Testi

“MEDU NETJER” – LA PAROLA SACRA

I GEROGLIFICI

A cura di Piero Cargnino

Per gli appassionati di Storia Antico Egizia la parola “geroglifici” è ormai un luogo comune ma siamo sicuri di conoscerne bene l’origine ed il significato? Ne dubito. Nel mio piccolo ho voluto con questo articolo, che spero sia di vostro gradimento, farvi partecipi delle mie esperienze di studio, partiamo dall’inizio.

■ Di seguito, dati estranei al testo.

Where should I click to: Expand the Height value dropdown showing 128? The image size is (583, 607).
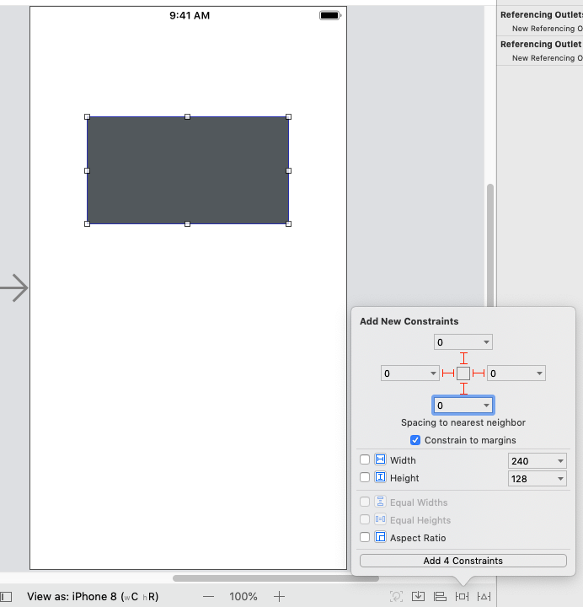point(560,479)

Con il termine “storia” si usa comunemente definire quel periodo della storia umana che inizia con la comparsa della scrittura, ovvero la storia documentata o registrata, prima era preistoria. Non si può dire che la preistoria finisce ed inizia la storia nello stesso momento in tutto il mondo in quanto ciò dipende dallo stato di evoluzione delle varie popolazioni e dal periodo in cui la scrittura venne adottata. In linea di massima si può parlare di storia a partire dal 3200-3500 a.C., periodo nel quale compaiono le prime scritture in Mesopotamia con la cuneiforme, (Sumeri), ed in Egitto, con i geroglifici.

E’ appunto nel Periodo Protodinastico che iniziamo a trovare le prime rappresentazioni che si distinguono dai semplici graffiti per dirci qualcosa, i primi geroglifici. Il termine deriva dal greco hieroglyphikós che significa: hieròs “sacro” e glýphos “scrittura”. Fu però questo un grande errore di interpretazione da parte dei greci quando vennero in contatto coi geroglifici. In antico egiziano quelle rappresentazioni che chiamiamo geroglifici non avevano affatto quel significato.

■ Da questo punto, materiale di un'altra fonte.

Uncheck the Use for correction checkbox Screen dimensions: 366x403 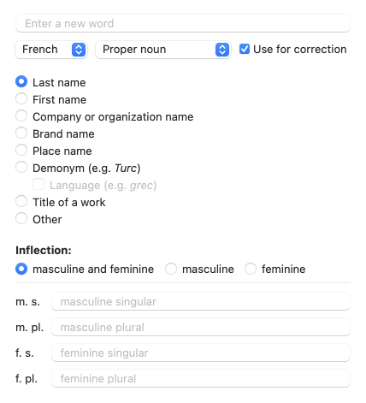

I primi scribi che tracciarono quei simboli non intendevano affatto “scrivere”, non avrebbe avuto alcun senso, essi chiamavano i geroglifici con il termine “medu netjer” che letteralmente significa “parola di dio”, (o parola sacra), con riferimento al dio Thot al quale era attribuita l’invenzione di quella che chiamiamo comunemente scrittura. Il significato da loro attribuito era molto più profondo e mistico, non scrittura ma “Parola”.

Il prof. Alessandro Roccati, allora docente di egittologia all’Università di Torino, del quale ho avuto l’onore di assistere ai suoi corsi di geroglifico, ci teneva in modo particolare a precisare che: ”…….mentre la scrittura nasce per trasmettere qualcosa a qualcuno, i geroglifici nell’antico Egitto, almeno per il terzo millennio a.C., non dovevano trasmettere niente a nessuno……”. Innanzitutto perché la cultura allora esistente non prevedeva la necessità di di trasmettere ad altri idee o concetti se non oralmente, ma soprattutto perché i geroglifici erano conosciuti solo dagli scribi e, neppure il faraone, forse avrebbe saputo interpretarli. Nessuno li doveva, o poteva, leggere perché non era quello lo scopo per cui venivano incisi, infatti nell’Egitto antico non venivano rappresentati, come in epoche successive, sui muri di palazzi o templi, ma esclusivamente dove nessuno avrebbe potuto leggerli, all’interno delle tombe, che poi venivano chiuse e sigillate per sempre. Il prof. Roccati aggiungeva: “……I geroglifici venivano incisi semplicemente per esistere, essi rappresentavano formule che il faraone avrebbe utilizzato per superare le molte insidie che avrebbe incontrato nel suo percorso verso la Duat, nient’altro……”.

Le prime iscrizioni presenti in età thinita rivelano una completezza nell’esecuzione già costituita il che fa pensare ad un periodo di maturazione antecedente. Se si tiene conto che i primi accenni di iscrizione geroglifica risalgono alla tavolozza di Narmer mentre i più recenti si trovano nell’isola di File e risalgono, salvo alcune eccezioni, al 394 d.C., significa che questa “scrittura” è stata utilizzata ininterrottamente per circa 3500 anni, anche se, in epoche successive, principalmente a scopo decorativo e di propaganda. La cosa più sorprendente è che in questi oltre tremila anni la scrittura geroglifica non subisce evoluzioni significative, nasce perfetta ed anzi, col passare del tempo, si nota, al contrario, una certa decadenza dovuta forse alle mutate convinzioni degli stessi scribi.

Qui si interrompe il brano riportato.